▸ ACTION ITEM: I need the lines below from the one with "toko airland (1125, 1616)" down to the one with "Harga Lady Americana Spring Bed (259, 944)" reproduced exactly, both ends included, and nothing else.

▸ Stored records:
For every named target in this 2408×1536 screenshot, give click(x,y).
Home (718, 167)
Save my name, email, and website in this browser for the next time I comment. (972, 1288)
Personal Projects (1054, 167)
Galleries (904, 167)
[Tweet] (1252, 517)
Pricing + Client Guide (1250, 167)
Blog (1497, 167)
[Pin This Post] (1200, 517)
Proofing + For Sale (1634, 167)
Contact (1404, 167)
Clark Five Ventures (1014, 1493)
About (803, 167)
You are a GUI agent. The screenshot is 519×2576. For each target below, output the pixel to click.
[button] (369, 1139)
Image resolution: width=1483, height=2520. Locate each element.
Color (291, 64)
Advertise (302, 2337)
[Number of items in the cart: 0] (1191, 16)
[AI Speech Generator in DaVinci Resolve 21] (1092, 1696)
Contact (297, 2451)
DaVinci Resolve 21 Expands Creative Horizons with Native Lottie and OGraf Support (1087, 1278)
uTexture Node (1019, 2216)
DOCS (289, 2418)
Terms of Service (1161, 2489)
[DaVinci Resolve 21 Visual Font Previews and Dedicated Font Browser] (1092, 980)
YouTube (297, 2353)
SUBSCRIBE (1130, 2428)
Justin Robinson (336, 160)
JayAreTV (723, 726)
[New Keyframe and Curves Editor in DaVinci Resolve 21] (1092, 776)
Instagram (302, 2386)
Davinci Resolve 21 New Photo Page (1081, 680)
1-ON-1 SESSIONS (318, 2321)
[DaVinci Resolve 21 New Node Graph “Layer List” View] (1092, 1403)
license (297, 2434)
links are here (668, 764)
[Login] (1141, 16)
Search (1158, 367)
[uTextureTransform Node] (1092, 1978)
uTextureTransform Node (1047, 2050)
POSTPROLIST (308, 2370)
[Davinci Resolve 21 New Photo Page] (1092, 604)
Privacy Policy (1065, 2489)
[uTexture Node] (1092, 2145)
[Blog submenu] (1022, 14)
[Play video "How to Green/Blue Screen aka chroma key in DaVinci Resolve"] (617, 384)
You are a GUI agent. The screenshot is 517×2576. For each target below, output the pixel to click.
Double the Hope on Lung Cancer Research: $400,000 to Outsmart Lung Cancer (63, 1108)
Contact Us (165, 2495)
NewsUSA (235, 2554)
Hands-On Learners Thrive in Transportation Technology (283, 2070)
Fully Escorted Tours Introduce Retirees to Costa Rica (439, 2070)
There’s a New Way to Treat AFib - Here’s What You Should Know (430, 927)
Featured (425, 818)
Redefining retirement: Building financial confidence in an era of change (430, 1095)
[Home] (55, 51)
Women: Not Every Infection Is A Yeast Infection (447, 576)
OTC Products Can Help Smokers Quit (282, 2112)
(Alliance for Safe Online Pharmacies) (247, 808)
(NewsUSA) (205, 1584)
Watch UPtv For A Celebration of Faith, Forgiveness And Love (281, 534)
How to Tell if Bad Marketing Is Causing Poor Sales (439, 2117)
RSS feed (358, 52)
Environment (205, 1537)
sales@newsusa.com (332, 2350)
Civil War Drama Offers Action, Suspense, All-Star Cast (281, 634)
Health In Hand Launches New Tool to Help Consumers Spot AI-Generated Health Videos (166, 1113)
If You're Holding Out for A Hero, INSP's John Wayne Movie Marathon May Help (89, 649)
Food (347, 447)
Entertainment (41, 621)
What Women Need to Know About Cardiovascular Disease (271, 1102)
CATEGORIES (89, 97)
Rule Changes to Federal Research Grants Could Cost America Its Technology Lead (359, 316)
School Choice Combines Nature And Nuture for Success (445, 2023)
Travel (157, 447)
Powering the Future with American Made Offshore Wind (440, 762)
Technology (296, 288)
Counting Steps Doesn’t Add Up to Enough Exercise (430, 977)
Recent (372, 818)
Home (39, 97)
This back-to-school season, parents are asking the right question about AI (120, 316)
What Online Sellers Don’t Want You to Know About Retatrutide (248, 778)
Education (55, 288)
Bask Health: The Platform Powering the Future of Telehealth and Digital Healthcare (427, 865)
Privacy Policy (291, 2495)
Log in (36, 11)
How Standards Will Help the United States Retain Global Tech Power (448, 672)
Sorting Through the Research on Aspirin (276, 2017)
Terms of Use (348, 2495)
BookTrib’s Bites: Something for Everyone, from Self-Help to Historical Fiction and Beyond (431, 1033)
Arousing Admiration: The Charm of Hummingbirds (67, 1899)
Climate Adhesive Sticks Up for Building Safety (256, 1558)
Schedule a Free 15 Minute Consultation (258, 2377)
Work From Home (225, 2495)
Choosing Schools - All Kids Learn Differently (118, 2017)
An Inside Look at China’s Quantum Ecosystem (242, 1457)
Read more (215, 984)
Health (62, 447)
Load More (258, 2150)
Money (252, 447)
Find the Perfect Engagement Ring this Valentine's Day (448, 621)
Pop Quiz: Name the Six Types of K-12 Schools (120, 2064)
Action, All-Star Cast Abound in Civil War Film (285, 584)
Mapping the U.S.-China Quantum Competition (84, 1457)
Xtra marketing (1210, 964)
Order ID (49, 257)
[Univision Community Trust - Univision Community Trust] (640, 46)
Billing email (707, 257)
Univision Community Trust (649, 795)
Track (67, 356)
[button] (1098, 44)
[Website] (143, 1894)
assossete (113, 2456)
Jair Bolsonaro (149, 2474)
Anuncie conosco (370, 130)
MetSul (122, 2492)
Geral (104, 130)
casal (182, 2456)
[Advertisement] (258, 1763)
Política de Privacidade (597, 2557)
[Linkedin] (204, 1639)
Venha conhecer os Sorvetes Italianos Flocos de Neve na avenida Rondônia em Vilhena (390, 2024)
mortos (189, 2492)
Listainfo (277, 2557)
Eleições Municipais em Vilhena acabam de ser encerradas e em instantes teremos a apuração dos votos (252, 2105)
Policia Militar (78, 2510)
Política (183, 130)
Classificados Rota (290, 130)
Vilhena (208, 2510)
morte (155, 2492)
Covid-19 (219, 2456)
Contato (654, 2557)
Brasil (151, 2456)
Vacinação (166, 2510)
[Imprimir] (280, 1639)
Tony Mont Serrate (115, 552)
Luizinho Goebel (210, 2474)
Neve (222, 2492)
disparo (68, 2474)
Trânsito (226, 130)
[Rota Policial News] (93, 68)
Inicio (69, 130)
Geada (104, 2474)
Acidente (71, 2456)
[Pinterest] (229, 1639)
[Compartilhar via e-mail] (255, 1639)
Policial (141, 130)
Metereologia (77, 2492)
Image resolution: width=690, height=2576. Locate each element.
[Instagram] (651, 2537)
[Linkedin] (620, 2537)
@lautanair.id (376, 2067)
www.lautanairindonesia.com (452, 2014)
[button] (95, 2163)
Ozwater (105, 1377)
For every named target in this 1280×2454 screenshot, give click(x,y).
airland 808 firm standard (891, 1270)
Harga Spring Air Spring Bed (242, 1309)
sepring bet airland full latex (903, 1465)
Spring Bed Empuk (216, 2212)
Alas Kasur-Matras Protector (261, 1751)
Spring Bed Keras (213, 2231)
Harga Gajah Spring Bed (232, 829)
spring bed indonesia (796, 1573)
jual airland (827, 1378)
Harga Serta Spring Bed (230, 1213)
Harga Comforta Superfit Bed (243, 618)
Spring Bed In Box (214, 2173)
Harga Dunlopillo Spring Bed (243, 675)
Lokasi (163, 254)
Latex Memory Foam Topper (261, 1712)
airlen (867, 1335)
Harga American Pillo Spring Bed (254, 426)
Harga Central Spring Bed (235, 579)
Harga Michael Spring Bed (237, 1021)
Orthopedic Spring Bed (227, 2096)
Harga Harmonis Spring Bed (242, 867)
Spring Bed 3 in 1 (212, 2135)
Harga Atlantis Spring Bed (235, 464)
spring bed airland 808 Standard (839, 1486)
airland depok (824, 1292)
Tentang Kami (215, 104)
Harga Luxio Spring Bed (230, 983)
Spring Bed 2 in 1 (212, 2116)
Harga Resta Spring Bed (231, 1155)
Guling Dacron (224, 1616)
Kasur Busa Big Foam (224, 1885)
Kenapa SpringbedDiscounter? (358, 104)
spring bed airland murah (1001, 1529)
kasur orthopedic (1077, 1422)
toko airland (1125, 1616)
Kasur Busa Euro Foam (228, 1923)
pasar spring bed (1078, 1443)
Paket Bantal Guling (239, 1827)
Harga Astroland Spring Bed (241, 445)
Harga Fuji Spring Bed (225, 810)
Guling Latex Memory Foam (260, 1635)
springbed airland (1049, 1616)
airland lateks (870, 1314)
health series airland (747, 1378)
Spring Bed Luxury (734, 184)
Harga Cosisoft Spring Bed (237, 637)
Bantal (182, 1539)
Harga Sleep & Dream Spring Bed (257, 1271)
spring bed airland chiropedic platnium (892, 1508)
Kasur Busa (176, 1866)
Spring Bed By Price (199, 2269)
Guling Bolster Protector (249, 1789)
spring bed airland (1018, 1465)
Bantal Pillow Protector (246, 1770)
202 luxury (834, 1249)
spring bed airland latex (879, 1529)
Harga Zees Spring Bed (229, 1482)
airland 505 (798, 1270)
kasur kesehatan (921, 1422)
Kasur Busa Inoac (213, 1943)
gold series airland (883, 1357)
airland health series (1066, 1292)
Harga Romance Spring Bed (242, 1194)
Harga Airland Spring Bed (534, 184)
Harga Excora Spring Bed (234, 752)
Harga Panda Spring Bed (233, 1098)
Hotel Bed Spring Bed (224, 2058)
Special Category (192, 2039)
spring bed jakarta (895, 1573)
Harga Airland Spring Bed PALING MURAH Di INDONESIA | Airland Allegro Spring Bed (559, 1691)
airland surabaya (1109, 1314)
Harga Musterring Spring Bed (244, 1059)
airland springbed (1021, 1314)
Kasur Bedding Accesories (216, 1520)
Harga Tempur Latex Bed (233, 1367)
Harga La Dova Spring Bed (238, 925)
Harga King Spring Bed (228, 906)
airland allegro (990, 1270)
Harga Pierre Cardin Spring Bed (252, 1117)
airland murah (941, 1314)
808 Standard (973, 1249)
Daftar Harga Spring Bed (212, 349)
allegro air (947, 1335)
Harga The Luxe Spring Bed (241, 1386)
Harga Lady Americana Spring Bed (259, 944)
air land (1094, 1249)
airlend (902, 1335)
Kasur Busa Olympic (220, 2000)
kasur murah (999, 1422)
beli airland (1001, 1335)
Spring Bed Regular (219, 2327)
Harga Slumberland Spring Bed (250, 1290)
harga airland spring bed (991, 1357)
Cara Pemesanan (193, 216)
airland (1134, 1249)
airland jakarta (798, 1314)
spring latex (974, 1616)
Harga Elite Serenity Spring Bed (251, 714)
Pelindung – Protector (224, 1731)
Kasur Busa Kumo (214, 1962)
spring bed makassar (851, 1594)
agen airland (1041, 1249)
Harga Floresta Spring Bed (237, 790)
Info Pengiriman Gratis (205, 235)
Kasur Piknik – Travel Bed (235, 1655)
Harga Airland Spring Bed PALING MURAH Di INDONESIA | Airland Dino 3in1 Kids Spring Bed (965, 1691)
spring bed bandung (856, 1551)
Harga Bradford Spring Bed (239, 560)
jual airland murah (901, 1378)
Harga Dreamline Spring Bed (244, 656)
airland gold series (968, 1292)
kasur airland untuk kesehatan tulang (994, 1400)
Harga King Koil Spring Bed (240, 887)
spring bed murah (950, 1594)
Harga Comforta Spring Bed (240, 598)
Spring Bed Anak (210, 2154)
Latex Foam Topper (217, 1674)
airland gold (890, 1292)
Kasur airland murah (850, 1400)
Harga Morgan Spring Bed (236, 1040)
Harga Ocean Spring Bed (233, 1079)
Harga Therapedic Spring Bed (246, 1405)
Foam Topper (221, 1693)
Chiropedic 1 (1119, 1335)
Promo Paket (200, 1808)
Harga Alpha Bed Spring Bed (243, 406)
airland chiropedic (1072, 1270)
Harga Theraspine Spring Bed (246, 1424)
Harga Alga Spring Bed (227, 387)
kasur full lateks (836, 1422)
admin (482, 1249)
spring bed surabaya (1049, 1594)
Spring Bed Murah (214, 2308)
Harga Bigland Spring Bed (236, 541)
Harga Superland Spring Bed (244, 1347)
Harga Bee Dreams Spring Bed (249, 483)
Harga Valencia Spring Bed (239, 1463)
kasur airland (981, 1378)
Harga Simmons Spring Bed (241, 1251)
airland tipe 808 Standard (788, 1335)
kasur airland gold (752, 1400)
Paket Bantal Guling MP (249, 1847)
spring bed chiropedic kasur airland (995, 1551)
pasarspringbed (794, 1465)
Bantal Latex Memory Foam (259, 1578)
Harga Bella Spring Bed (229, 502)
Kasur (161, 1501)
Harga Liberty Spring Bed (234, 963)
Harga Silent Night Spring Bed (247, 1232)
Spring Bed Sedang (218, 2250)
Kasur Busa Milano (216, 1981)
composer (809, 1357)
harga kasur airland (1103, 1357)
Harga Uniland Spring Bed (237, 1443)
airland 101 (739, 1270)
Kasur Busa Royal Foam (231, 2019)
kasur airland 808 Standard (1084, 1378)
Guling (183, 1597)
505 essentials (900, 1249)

▸ WRITTEN RESPONSE:
toko airland (1125, 1616)
Kasur Busa Euro Foam (228, 1923)
pasar spring bed (1078, 1443)
Paket Bantal Guling (239, 1827)
Harga Astroland Spring Bed (241, 445)
Harga Fuji Spring Bed (225, 810)
Guling Latex Memory Foam (260, 1635)
springbed airland (1049, 1616)
airland lateks (870, 1314)
health series airland (747, 1378)
Spring Bed Luxury (734, 184)
Harga Cosisoft Spring Bed (237, 637)
Bantal (182, 1539)
Harga Sleep & Dream Spring Bed (257, 1271)
spring bed airland chiropedic platnium (892, 1508)
Kasur Busa (176, 1866)
Spring Bed By Price (199, 2269)
Guling Bolster Protector (249, 1789)
spring bed airland (1018, 1465)
Bantal Pillow Protector (246, 1770)
202 luxury (834, 1249)
spring bed airland latex (879, 1529)
Harga Zees Spring Bed (229, 1482)
airland 505 (798, 1270)
kasur kesehatan (921, 1422)
Kasur Busa Inoac (213, 1943)
gold series airland (883, 1357)
airland health series (1066, 1292)
Harga Romance Spring Bed (242, 1194)
Harga Airland Spring Bed (534, 184)
Harga Excora Spring Bed (234, 752)
Harga Panda Spring Bed (233, 1098)
Hotel Bed Spring Bed (224, 2058)
Special Category (192, 2039)
spring bed jakarta (895, 1573)
Harga Airland Spring Bed PALING MURAH Di INDONESIA | Airland Allegro Spring Bed (559, 1691)
airland surabaya (1109, 1314)
Harga Musterring Spring Bed (244, 1059)
airland springbed (1021, 1314)
Kasur Bedding Accesories (216, 1520)
Harga Tempur Latex Bed (233, 1367)
Harga La Dova Spring Bed (238, 925)
Harga King Spring Bed (228, 906)
airland allegro (990, 1270)
Harga Pierre Cardin Spring Bed (252, 1117)
airland murah (941, 1314)
808 Standard (973, 1249)
Daftar Harga Spring Bed (212, 349)
allegro air (947, 1335)
Harga The Luxe Spring Bed (241, 1386)
Harga Lady Americana Spring Bed (259, 944)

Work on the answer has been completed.